One: it is unstained—or it is pure—in the sense that it never has been and never will be inherently existent. So it is pure and not stained by being inherently existent. If the mind were inherently existent then it couldn’t change. Because remember, something exists inherently cannot be influenced by causes and conditions, it’s permanent, it can’t change. So the fact that the mind is free from inherent existence is its basic purity. Or what we call the natural purity of the mind.
Then in the second way: the mind is unstained in that the afflictions have not entered into the nature of the mind. That is, that the nature of the mind as being clarity and awareness is different from the afflictions.

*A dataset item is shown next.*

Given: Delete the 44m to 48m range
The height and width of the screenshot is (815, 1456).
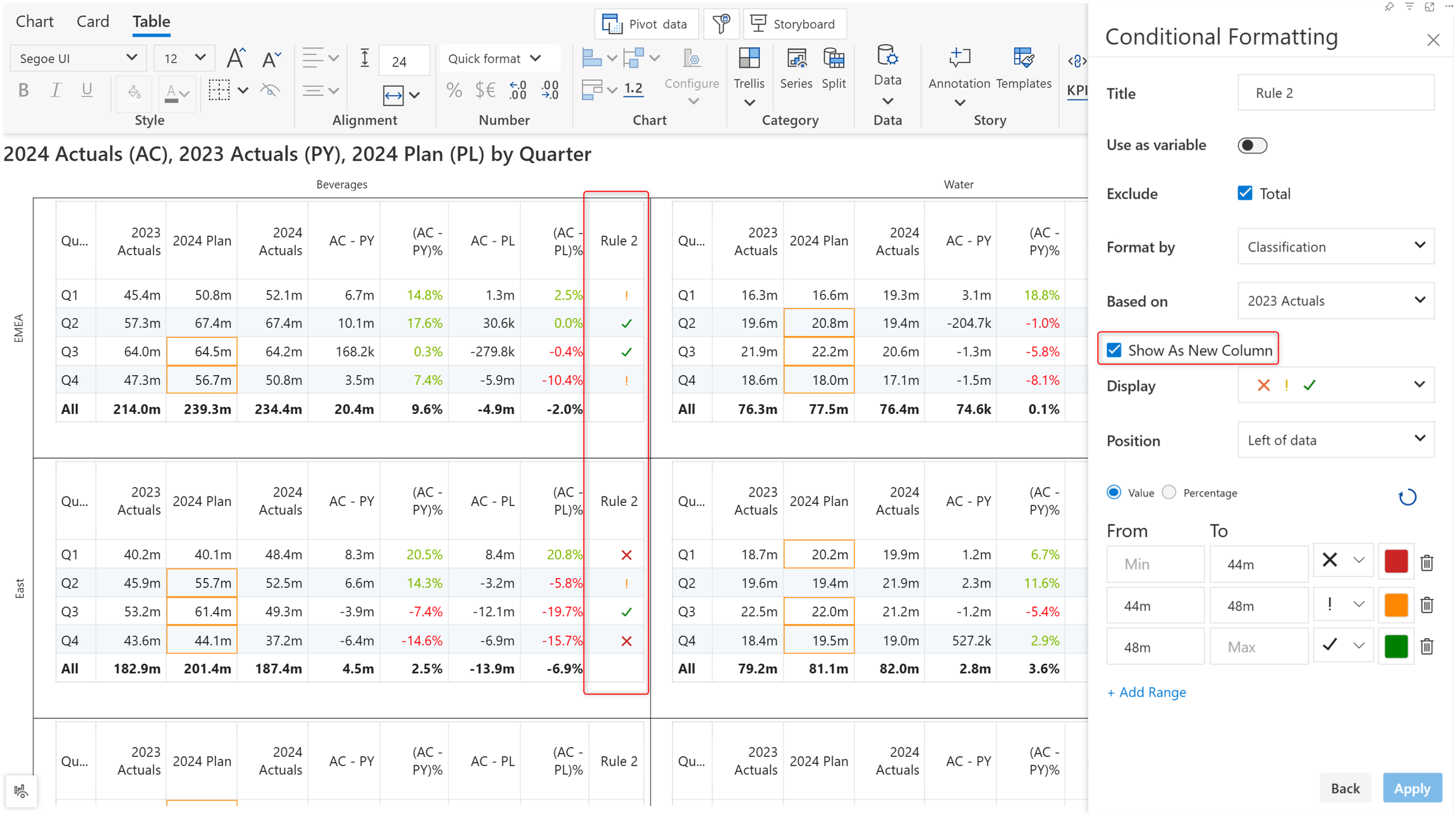Looking at the screenshot, I should click(x=1426, y=605).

So the afflictions can exist. They’re a kind of clarity and awareness, too, in the sense that they’re mental factors. So in that sense they’re also clear and aware. But the afflictions have not entered into the nature of the mind, and so therefore they can be separated from the nature of the mind. For example, if you have a cloth that’s dirty, the dirt hasn’t entered into the nature of the cloth. It’s just something that’s on top of the cloth. It looks like the dirt’s right in the cloth and that the cloth is by its nature dirty, but it’s not, because the dirt’s just on top of it. Or its in amongst the fibers. But the thing is that if you take soap, you can wash the cloth and that eliminates the dirt. In the same way, when we use the wisdom realizing emptiness supported by the method aspect of the path then we can remove all of the dirt and all the other defilements from the mind. Whereas if that were its very nature—like the nature of fire is hot and burning, you can never take the heat out of fire and still have fire, but you can take the afflictions out of the mind and still have the clear and knowing nature of the mind.

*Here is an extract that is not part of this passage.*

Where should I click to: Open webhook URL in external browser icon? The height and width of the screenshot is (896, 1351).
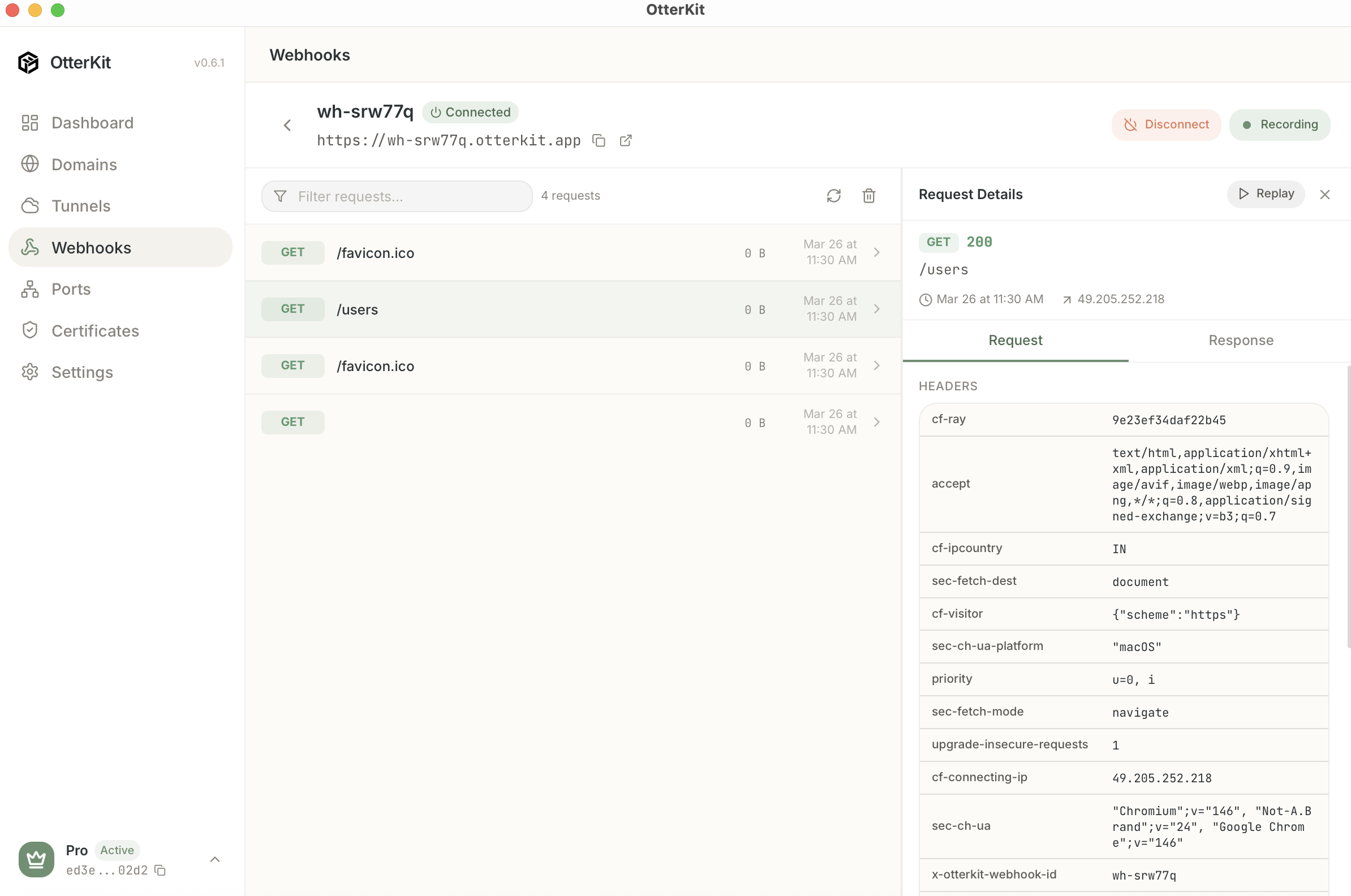click(625, 141)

This fundamental mind of clear light is the basis of samsara and nirvana in the sense that when this mind is covered by the obscurations then beings are in samsara. When this mind is freed from the obscurations those beings then have attained nirvana. When the mind is free from all the obscurations whatsoever then that being has attained full awakening. So this nature of the mind is the underlying basis on which both samsara and nirvana exist. So it’s not like you have one mind when you’re in samsara and then that mind’s totally destroyed and you get a new mind when you get to nirvana. That mind that is pure by nature gets purified.
It’s hard to understand that. They explain it in the Sublime Continuum (Maitreya’s text), “How can it be pure by nature and still get purified?” Well it’s pure by nature in the sense that it doesn’t have inherent existence, and it gets purified in the sense that the dirt that’s on top of it gets removed. So in that we can rejoice.
And then I thought I’d read the first verse again, because we always have this custom when we finish something to start at the beginning all over, indicating that we leave it unfinished the second time so we have to come back and do it again.
The prologue starts, the Seventh Dalai Lama says,
With single-pointed devotion I bow down to Guru Mañjuśrī, the Ever-Youthful one, the supreme deity, the spiritual doctor who serves as an elixir to all beings, bringing them happiness and goodness; himself being a moon full with the all-knowing wisdom, having forever abandoned the faults of every samsaric imperfection.
And then his Homage, which is also the promise to compose the text,
A magician manifests a double, one becomes two.
A questioner and an answerer appear and string this rosary of precious gems.
So he’s become the questioner and the answerer in all these verses.
And then the first verse,
What is the great ocean most difficult to leave?
The three realms of cyclic existence, which toss in waves of pain.
What is the powerful glue that binds us to the unpleasant environs of worldliness?
Sensory fixations which cling with attachment to the enticing things of the world.
And we’ll do three:
What is the great fire that rages when we approach too closely to others?
Terrible anger that cannot bear even the smallest challenge.
What is the thick darkness obscuring the truth before our very eyes?
Ignorance that has existed since time without beginning.
So we go from that to a reminder at the end of the text that the very nature of our mind is pure. And that therefore full awakening can be attained.